Les seuls sièges libres sont ceux des rares académiciens absents. Debout, rangée 4, devant la tribune du président de l’Assemblée, du président de la République, et la centaine de personnes tassées sous la Coupole,  Dany Laferrière prend la parole. «Permettez que je vous relate mon unique rencontre avec Hector Bianciotti», dit-il.

Les codes et les conventions pleuvent à l’académie. L’une d’elles est l’interdiction formelle pour le nouveau venu de prendre la parole pendant les premiers mois. Pour observer, comprendre, respecter.  Épreuve pour l’auteur au verbe fleuri?  Nullement.

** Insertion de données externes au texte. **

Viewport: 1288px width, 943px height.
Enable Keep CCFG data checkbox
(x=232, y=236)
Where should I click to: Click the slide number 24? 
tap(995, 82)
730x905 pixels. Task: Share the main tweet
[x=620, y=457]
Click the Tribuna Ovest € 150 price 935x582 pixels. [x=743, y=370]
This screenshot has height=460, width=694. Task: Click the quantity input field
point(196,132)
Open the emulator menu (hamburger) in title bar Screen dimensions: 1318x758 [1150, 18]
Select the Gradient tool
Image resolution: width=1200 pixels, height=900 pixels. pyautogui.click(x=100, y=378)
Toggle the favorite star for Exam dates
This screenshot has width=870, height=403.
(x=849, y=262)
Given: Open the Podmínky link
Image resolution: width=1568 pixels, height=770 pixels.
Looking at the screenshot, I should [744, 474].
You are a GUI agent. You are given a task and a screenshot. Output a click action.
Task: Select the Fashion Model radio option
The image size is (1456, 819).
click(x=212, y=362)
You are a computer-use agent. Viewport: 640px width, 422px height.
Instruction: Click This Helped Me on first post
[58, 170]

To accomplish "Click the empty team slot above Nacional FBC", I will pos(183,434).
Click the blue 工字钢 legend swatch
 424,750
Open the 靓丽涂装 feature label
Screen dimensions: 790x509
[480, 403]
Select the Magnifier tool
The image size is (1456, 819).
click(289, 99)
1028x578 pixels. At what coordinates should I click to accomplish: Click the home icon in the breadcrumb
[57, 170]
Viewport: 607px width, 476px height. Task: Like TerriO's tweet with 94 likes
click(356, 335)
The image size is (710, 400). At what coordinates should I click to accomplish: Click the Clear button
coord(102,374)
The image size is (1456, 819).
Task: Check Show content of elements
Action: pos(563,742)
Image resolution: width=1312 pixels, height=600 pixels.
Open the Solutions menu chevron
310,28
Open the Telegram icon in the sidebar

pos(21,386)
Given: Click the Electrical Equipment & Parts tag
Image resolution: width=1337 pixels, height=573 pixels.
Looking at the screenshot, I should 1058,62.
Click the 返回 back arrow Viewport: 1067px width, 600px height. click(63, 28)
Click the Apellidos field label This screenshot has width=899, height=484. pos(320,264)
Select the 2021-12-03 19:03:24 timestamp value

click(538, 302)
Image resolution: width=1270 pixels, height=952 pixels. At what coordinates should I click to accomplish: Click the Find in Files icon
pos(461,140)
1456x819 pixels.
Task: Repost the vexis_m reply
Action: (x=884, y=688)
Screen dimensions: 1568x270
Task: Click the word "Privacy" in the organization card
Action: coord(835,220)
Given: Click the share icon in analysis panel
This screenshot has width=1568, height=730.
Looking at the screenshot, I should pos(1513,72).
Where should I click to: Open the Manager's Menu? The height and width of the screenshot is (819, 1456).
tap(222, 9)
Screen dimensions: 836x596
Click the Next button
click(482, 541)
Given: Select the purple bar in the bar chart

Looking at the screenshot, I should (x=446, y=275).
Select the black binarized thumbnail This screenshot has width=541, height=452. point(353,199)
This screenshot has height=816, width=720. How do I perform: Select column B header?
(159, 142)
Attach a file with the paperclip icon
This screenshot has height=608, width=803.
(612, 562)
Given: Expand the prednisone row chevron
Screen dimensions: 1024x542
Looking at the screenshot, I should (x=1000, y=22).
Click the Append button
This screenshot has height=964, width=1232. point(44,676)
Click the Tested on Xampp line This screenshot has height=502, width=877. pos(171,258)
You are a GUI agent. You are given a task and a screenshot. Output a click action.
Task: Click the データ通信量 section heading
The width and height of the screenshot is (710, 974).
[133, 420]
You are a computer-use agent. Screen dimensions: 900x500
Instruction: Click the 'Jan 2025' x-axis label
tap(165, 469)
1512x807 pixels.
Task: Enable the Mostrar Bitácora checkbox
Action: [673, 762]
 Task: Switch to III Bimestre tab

«Au contraire, dit-il, j’adore. Nous vivons dans un monde tellement d’accélération, de vitesse (…) D’attendre un an et demi avant d’entrer sous La Coupole, tout ça me plait.»

Écrire des lettres manuscrites est également obligatoire entre académiciens.

Ketty Laferrière a fait le voyage depuis Haïti. Son admiration profonde pour son beau prince est abyssale. «Je suis tellement fière de lui», confie-t-elle. En ce jeudi historique, son prince se tenait droit comme un i dans son costume bleu tout neuf. De Petit-Goâve à Port-au-Prince, de Miami à Montréal, puis aujourd’hui à Paris, Dany Laferrière avait la trempe d’un roi solaire.

Le premier ministre Philippe Couillard, l’ex-première ministre Pauline Marois, la secrétaire générale de la Francophonie Michaëlle Jean, l’animatrice et productrice Julie Snyder, le chef du Parti québécois Pierre-Karl Péladeau et la ministre de la Culture Hélène David étaient présents.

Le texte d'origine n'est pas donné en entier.